To make this work with some windows having alpha, for each span, we need to store either the whole window stack or enough of the layers on top to reach opacity, rather than just the topmost window. If there is no alpha and everything is opaque, it’s overdraw-free.

The whole computation doesn’t quite fit into the map-reduce mold because, although the windows map to pairs of edges, there’s a computation in between to find the differences of the sorted list.

There’s a way to express this algorithm, for the addition case, in three lines of Numpy, but I hesitate to describe it as “straightforward” because I keep putting bugs in it when I implement it:

def coalesce(ks, vs):
    last = concatenate((ks[1:] != ks[:-1], [True]))
    v = cumsum(vs).compress(last)
    return ks.compress(last), concatenate(([v[0]], diff(v)))

In APL, given the inputs in k and v, I think that would be something like this:

(L/k) ,[1] w[0],(1↓w)-⁻1↓w←(L←((1↓k)≠⁻1↓k),1)/+\v

except that that doesn’t handle cases where k and v have different data types, and also I haven’t tested it because LinuxMint doesn’t come with APL.

For largish arrays (1e8 trivial items) on my laptop this takes 11 ns per item, about a 20th of a 200-ns Python function call; for a 256-item array, it takes 75 μs (290 ns/item); for a 512-item array, it takes 80 μs (160 ns/item, or about 20 ns per additional item), while for a 65536-item array, it takes 805 μs (12 ns/item). This suggests some slight nonlinearity and a rather hefty Numpy overhead of about 70 μs (about 350 Python function calls) per call. This makes it faster than the longer generator version above for more than about 90 items, but potentially an order of magnitude slower for small cases.

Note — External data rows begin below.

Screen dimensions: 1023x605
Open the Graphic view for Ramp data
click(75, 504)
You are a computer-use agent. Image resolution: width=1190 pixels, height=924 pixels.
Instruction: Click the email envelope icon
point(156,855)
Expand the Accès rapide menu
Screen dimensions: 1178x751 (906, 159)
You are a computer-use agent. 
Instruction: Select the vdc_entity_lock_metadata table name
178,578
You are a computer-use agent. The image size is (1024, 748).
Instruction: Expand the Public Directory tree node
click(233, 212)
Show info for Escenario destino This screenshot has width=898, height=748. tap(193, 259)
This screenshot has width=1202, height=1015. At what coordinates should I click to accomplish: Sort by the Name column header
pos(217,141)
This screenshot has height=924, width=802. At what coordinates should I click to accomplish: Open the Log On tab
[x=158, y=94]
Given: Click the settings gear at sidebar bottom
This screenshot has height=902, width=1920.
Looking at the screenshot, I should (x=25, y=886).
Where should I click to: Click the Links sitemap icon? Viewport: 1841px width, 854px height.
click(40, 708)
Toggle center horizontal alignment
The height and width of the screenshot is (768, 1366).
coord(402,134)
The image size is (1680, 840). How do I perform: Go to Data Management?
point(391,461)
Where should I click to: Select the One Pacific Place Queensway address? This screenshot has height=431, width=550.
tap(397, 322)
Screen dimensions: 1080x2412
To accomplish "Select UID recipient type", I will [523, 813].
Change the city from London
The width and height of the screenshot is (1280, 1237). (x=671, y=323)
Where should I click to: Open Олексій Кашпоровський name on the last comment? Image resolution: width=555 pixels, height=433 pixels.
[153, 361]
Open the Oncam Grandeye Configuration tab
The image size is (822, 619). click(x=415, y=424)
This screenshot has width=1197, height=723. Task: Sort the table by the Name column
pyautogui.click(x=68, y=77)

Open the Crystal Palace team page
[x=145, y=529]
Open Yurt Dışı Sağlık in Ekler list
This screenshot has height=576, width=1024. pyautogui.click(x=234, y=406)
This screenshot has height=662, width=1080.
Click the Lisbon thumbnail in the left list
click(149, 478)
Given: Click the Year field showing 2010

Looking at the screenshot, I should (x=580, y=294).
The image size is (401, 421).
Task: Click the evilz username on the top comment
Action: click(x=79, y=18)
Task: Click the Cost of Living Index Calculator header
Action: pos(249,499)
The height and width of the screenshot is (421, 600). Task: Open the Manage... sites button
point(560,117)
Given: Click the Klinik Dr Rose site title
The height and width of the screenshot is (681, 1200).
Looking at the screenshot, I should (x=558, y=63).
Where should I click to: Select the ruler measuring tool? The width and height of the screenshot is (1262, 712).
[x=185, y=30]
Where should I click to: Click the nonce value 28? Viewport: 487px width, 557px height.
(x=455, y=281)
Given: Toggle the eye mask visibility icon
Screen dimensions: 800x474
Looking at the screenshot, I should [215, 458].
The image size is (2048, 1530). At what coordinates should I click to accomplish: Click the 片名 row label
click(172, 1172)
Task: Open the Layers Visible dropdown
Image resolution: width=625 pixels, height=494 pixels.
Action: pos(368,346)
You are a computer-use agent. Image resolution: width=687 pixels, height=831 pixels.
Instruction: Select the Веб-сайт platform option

A more assembly-style imperative Numpy implementation might do a better job by reducing memory allocations. For example:

def coalesm(ks, vs):
    last = ones(len(ks), dtype=dtype('bool'))
    not_equal(ks[1:], ks[:-1], last[:-1])
    v = cumsum(vs).compress(last)
    result_v = zeros(len(v), dtype=v.dtype)
    result_v[0] = v[0]
    result_v[1:] = v[1:]
    result_v[1:] -= v[:-1]
    return ks.compress(last), result_v

This is somewhat faster on large data sets — the earlier version takes about 19 ns per item to count the duplicates in floor(arange(1e8)**.1), while this version takes about 11 ns. Both take 11 ns per item for trivial int arrays. It is, if anything, about a microsecond slower for small problems, as you would probably expect.